Does the flattener change my values during normalization?
No. It only restructures keys — leaf values keep their JSON type exactly. This matters for normalization: type mismatches across sources (5 vs "5") stay visible so your reconciliation logic can catch them rather than being masked by the flattener.
How does it distinguish missing from empty?
null and empty string "" are preserved as explicit leaf values; empty objects {} and empty arrays [] produce no key at all. So your data-quality layer can read three states: present-with-value, present-but-null/empty, and absent. This distinction is preserved by design.
Can I paste a response instead of dropping a file?
No — the tool reads a dropped .json file and has no paste box. Save the captured response to a file first. If you only have it on the clipboard, paste it into a new file in your editor, save, and drop that file.

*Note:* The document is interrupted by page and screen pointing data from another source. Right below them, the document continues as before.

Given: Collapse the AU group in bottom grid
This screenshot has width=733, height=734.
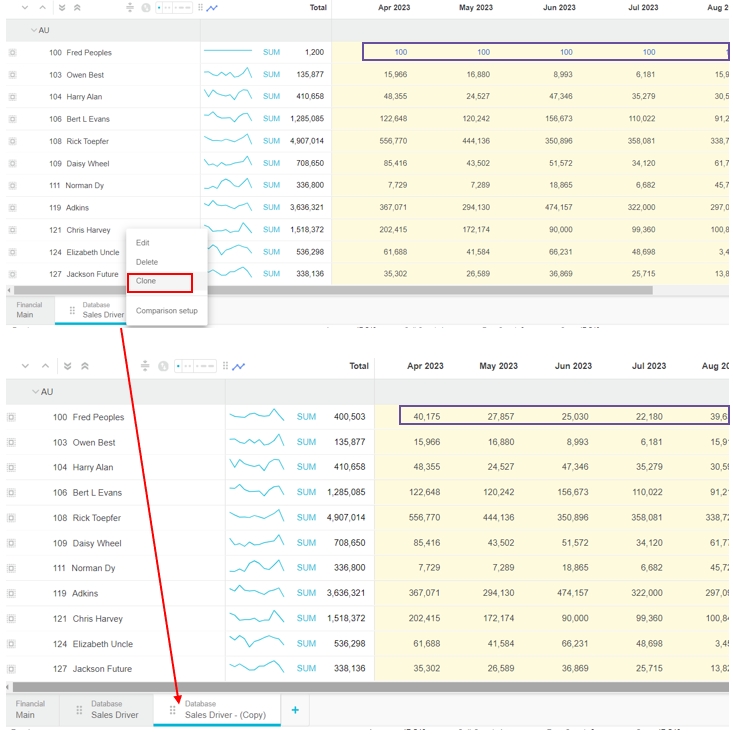Looking at the screenshot, I should point(36,392).
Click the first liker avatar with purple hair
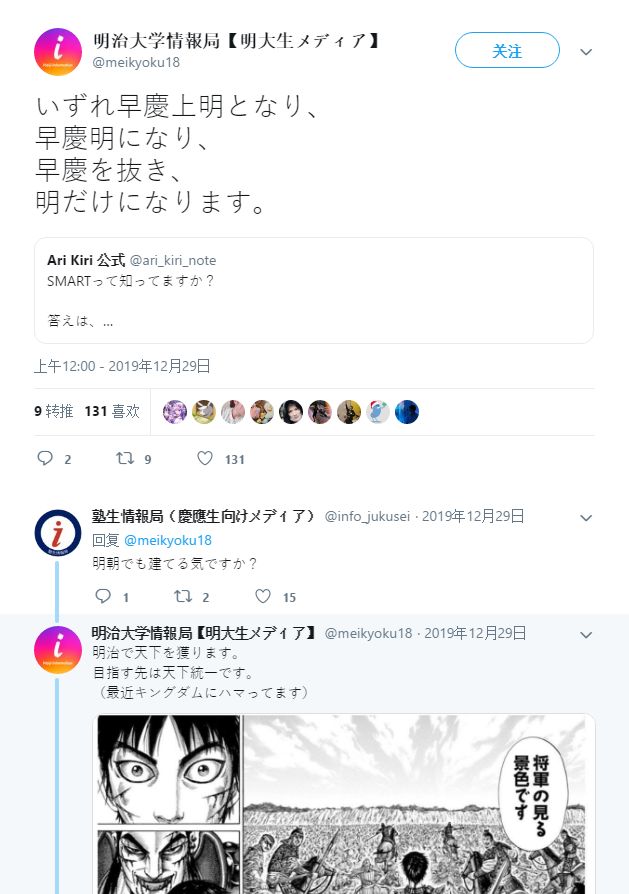Screen dimensions: 629x894 pyautogui.click(x=175, y=412)
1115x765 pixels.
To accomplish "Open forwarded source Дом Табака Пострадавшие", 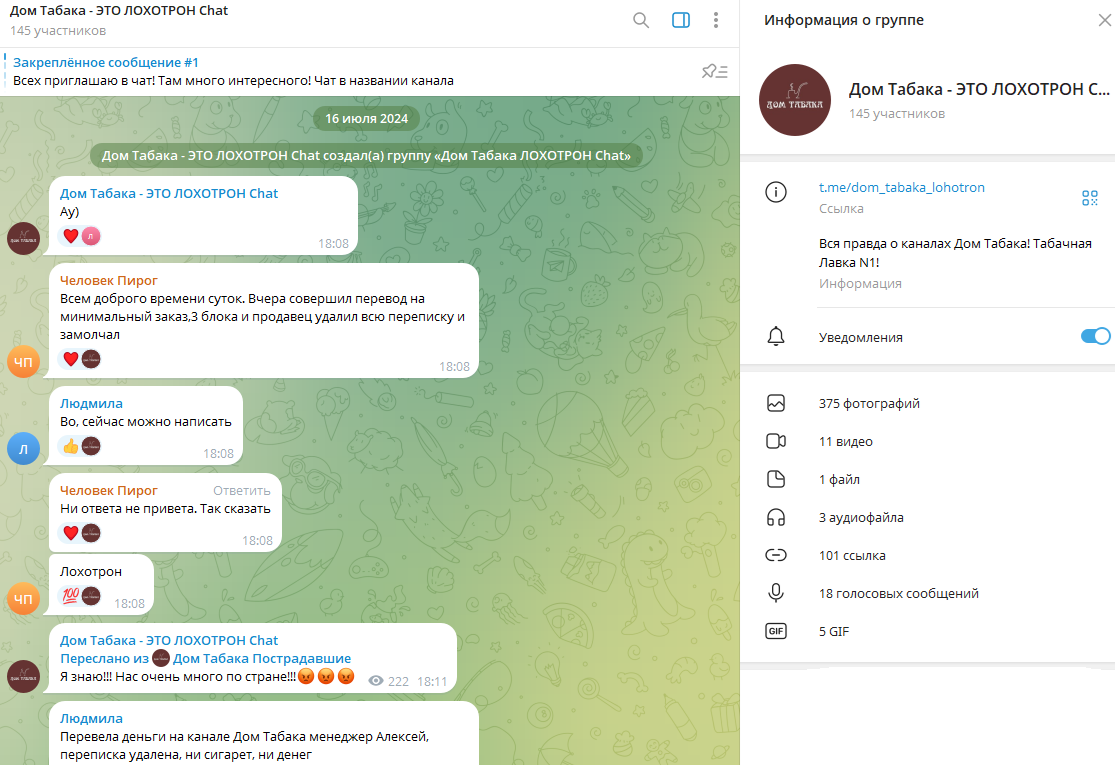I will [x=262, y=658].
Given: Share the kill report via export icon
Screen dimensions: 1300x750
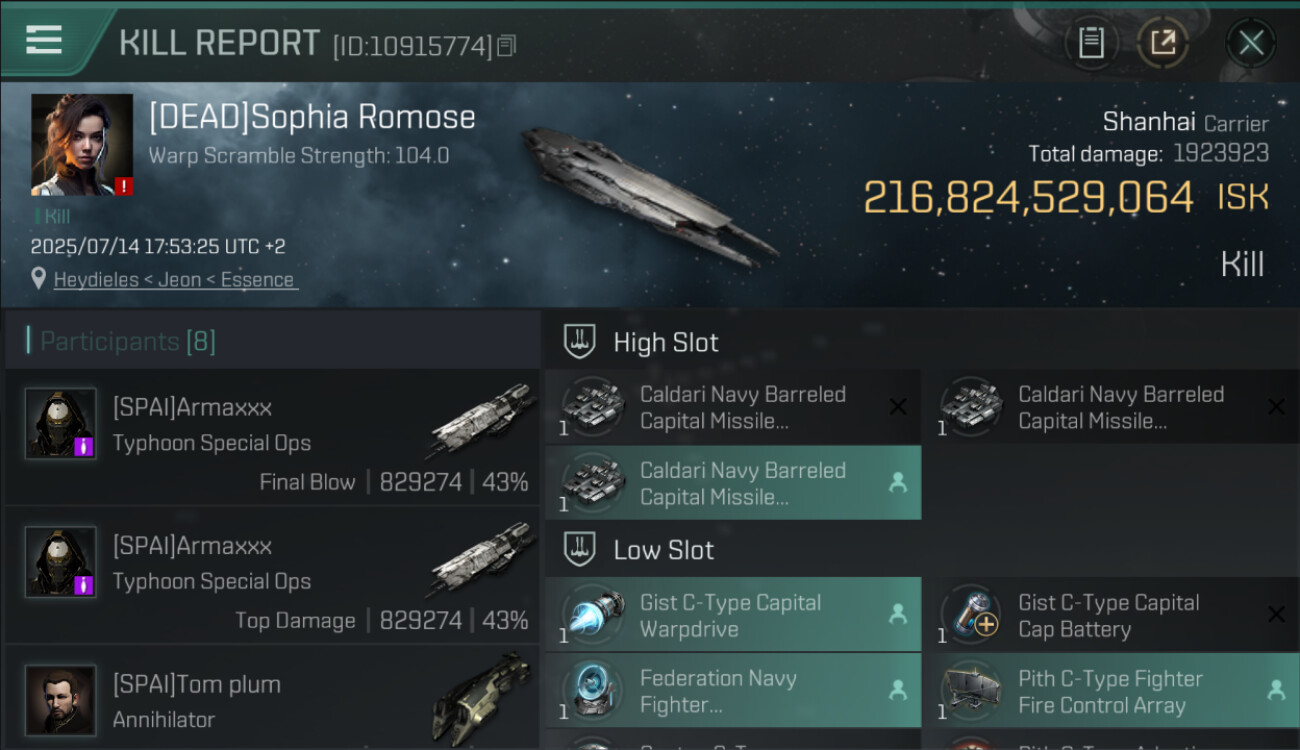Looking at the screenshot, I should pyautogui.click(x=1162, y=43).
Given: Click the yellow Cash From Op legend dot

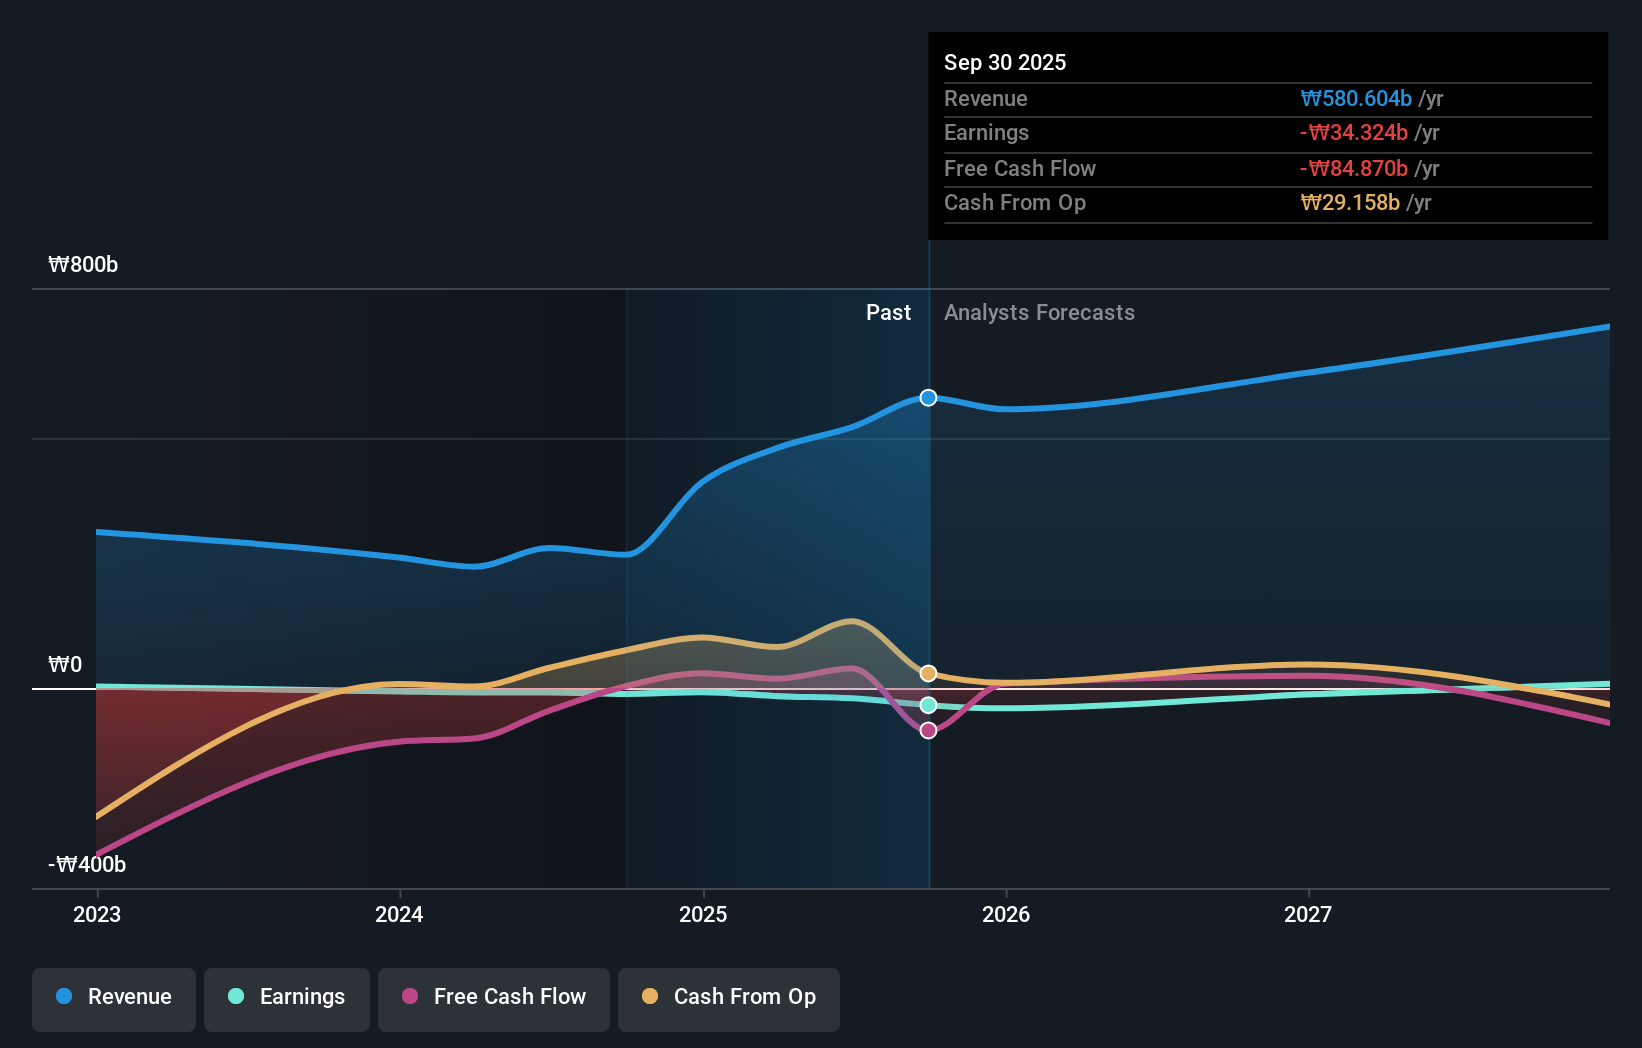Looking at the screenshot, I should click(x=650, y=997).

What is the maximum nesting depth it flattens?
Fixed at 10 levels, not adjustable. A typical 2–5 level API never hits it, but heavily enveloped responses can. Beyond 10, the inner subtree stays nested under the depth-10 key. Trim envelope wrappers at the source or re-flatten the inner fragment.
Are my production API responses uploaded?
No. Flattening runs entirely in your browser. Production responses with customer data and business metrics never reach JAD Apps servers. Only an anonymous file-processed counter (no content) is stored for signed-in dashboard stats, which you can opt out of.
How large a response can I normalize for free?
Free tier caps JSON input at 2 MB, one file. A single representative response per source is plenty to define the flat shape. Pro raises it to 100 MB with 10-file batches; higher tiers go further. For large dumps, normalize a sample and process the bulk via the API runner.
Can I run flattening as a step in my ETL pipeline?
Yes. GET /api/v1/tools/json-flattener returns the option schema (delimiter, arrayHandling); pair the @jadapps/runner and POST each response plus options to /api/v1/tools/json-flattener/run locally — data stays on your machine. Or reproduce the same recursive flatten in code; use this tool to define and verify the canonical flat shape each ingestor must produce.
Privacy first
Conversion runs locally in your browser. No file is uploaded — only metadata counters are saved for signed-in dashboard stats.